Exercise prompt: For every line in the data below that contains "agent", copy the line.

Excerpted data:
^^^^

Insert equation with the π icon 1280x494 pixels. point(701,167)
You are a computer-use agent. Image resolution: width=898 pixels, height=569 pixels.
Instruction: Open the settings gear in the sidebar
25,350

^^^^

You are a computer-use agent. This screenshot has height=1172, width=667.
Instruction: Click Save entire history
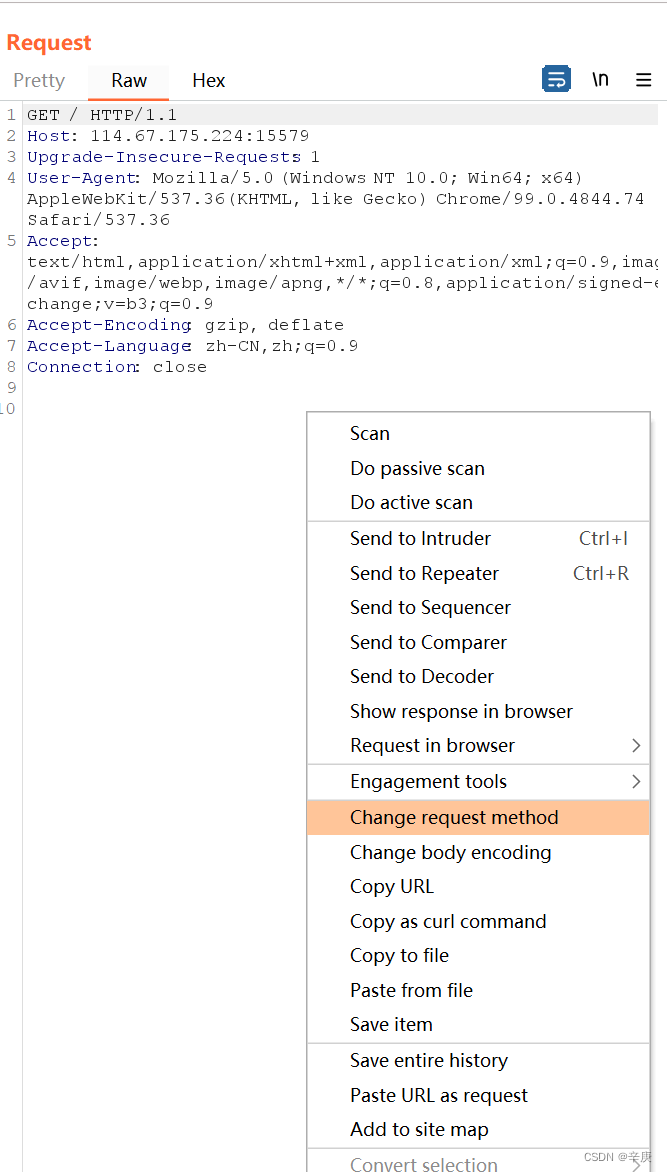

^^^^

Your response:
You are a computer-use agent. Image resolution: width=898 pixels, height=569 pixels.
You are a computer-use agent. This screenshot has height=1172, width=667.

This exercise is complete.